The Network Is Secure: Assuming that the network is inherently secure can result in vulnerabilities and data breaches. Implementing strong security measures, including encryption and authentication, is necessary to protect sensitive information in distributed systems.
Topology Doesn’t Change: Networks evolve, and assuming a static topology can lead to configuration errors and system instability. Systems should be designed to adapt to changing network conditions and configurations.
There Is One Administrator: Believing that a single administrator controls the entire distributed system can lead to coordination issues and conflicts. In reality, distributed systems often involve multiple administrators, and clear governance and coordination mechanisms are needed.
Transport Cost Is Zero: Neglecting the cost associated with data transfer can lead to inefficient resource utilization and increased operational expenses. Optimizing data transfer and considering the associated costs are essential for cost-effective distributed computing.
The Network Is Homogeneous: Assuming that all network components and nodes have the same characteristics can result in compatibility issues and performance disparities. Systems should be designed to handle heterogeneity and accommodate various types of devices and platforms.

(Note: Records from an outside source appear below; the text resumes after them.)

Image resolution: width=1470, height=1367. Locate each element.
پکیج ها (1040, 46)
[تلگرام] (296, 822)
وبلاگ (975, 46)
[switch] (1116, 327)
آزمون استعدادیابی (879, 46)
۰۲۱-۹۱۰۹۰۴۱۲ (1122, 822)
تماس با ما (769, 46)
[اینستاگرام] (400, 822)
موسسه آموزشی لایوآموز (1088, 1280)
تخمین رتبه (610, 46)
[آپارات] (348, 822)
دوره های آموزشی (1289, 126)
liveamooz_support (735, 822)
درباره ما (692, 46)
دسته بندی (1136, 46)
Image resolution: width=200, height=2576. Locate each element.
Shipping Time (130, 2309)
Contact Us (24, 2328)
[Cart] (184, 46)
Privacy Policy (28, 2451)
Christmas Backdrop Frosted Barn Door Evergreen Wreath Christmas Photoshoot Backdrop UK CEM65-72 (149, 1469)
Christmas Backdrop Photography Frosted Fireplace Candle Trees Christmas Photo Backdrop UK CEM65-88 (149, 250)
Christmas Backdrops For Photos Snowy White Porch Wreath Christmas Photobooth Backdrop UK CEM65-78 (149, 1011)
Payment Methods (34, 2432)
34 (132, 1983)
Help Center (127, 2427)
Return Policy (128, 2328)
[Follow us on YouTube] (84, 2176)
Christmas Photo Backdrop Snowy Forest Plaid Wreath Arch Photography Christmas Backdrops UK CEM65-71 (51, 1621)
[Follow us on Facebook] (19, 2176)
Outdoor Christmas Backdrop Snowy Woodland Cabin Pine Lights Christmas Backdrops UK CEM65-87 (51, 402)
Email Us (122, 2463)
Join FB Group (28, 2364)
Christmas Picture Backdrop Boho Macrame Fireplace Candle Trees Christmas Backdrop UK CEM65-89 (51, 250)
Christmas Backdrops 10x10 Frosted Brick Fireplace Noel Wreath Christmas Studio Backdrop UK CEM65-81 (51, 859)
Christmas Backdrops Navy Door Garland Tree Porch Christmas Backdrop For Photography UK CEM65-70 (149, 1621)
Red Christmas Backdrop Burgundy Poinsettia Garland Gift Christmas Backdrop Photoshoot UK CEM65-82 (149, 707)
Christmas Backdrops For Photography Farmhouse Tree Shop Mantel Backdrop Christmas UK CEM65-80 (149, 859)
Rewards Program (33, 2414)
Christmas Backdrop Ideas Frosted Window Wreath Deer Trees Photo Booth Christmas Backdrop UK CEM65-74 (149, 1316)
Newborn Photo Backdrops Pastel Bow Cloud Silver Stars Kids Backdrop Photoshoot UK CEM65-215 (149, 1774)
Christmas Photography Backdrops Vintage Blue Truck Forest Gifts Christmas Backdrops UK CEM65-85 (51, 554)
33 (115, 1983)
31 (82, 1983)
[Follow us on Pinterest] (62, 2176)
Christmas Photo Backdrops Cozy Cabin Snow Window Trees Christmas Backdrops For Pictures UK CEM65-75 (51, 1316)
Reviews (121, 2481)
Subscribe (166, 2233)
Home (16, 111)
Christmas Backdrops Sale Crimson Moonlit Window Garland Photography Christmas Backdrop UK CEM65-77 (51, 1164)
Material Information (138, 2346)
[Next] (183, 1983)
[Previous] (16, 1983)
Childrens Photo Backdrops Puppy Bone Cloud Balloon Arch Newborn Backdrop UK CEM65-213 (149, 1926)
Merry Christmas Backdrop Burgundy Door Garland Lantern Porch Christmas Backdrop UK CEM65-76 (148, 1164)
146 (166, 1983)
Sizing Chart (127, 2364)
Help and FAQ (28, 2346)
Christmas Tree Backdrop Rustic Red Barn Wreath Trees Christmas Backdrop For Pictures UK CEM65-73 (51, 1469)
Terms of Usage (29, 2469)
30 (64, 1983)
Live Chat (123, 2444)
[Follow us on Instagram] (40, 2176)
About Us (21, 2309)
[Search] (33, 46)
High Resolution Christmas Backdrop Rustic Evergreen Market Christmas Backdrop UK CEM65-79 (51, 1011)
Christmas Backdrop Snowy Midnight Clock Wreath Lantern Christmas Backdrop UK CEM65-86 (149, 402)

Understanding these fallacies is critical because they underscore the challenges and complexities of distributed computing. Failure to account for these fallacies can lead to system failures, security breaches, and increased operational costs. Building reliable, efficient, and secure distributed systems requires a deep understanding of these fallacies and the implementation of appropriate software design and architecture, and IT operational strategies to address them.

Unreliable Networks

In this blog post, we will look at the first fallacy, its impact on microservices architecture and how to circumvent this limitation. Let’s say we’re using spring-boot to write our microservice and it uses MongoDB as the backend which is deployed as a StatefulSet in Kubernetes. and were running this on EKS. You might also question that it is your cloud provider’s job to give us a reliable network and that we’re paying them for high availability. While the expectation might not be wrong, unfortunately, it doesn’t always work as expected when you rent hardware over the cloud. Let’s say your cloud provider promises 99.99% availability, which is impressive right? No, it ain’t! and I’ll explain how. 99.99% availability could lead to

Every one request in 10,000 requests failing
Every 10 requests in 1,00,000 requests failing

Now you might say that my system doesn’t get that kind of traffic! Fair enough, but this is availability data of the cloud provider, not your instances of service, which means, that if that cloud is getting a billion network requests within its network 1,00,000 will fail! And to make things more complex you can’t expect them to distribute these failures across all accounts using their hardware, you might get hit by any number of those failures depending on your luck. The question here is, do you want to run a business just on the chance of these outages not hitting you? I hope not! So here’s the fundamental description of the first (and most critical) fallacy of distributed computing.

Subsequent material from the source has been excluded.